Clock and watch repairers, also known as horologists, service and repair clocks and watches. They usually specialise in either watches or clocks as each involve different skills and techniques.
Watch repair usually involves cleaning, oiling, fault finding and fitting replacement parts from stock. Quartz watches, which run on batteries, require electronic faultfinding equipment. Repairs involve making adjustments, replacing parts or fitting a new battery. Repairers also fit and alter straps and bracelets.
Much of the work of specialised clock repairers involves working with old or antique clocks.
Repairers in the retail sector work around 35-40 hours a week Monday to Friday, but may include Saturdays. It is possible to obtain part-time work in retailing.

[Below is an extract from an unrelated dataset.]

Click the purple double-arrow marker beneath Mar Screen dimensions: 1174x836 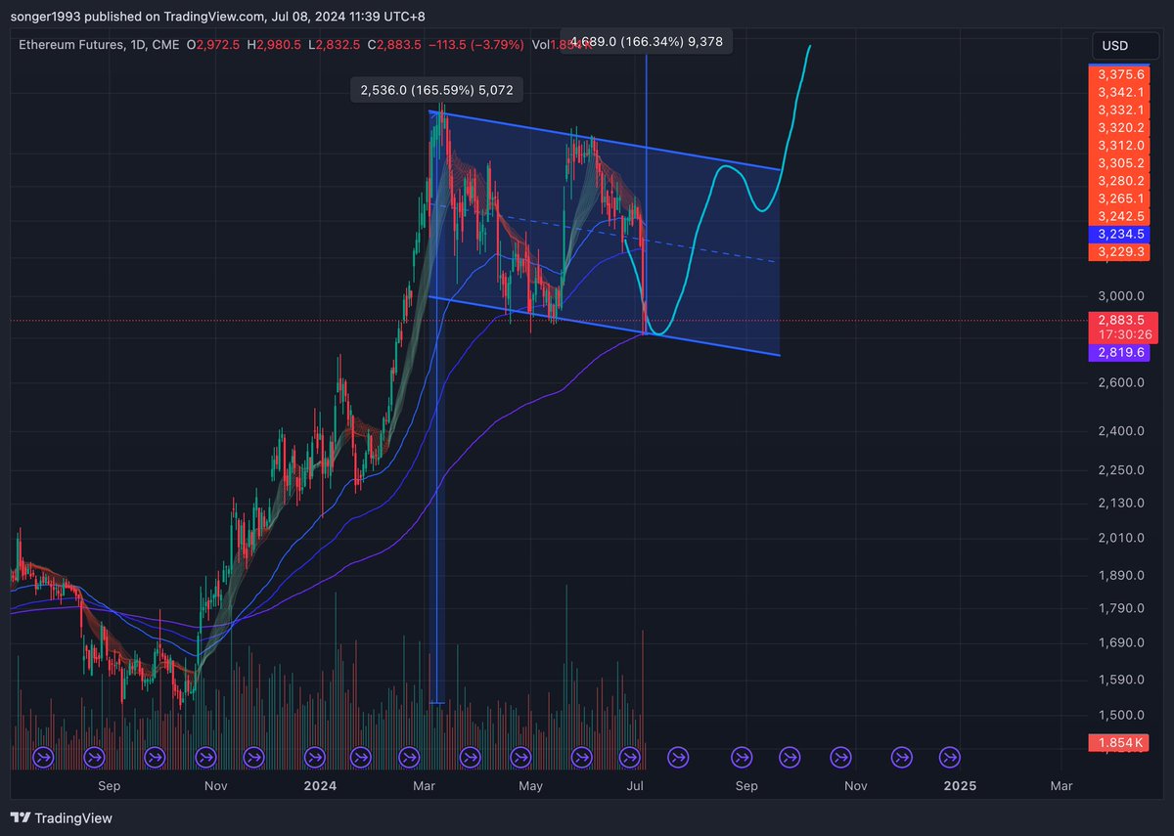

Most of the work involves sitting at a bench and the use of optical aids. A driving licence may be required if the work involves visiting customers.
To be a watch/clock repairer you should:
Most watch and clock repair is carried out by small firms, often employing only one or two assistants. There are some larger service workshops, however, which provide a service for jewellery shops or watch houses.
Some jewellery shops have their own repair facilities. Repairers may also have to serve in the shop and may have the opportunity to gain promotion to management on the retail side.
Self-employment is common in the trade. Some operate franchises within department stores or shopping centres.
There are also opportunities to work in the museums service, either repairing antiques or providing educational facilities.
Until recently, the number of watch/clock repairers was decreasing, but as mechanical watches are becoming more fashionable again, it is expected that demands for experienced and qualified repairers may increase.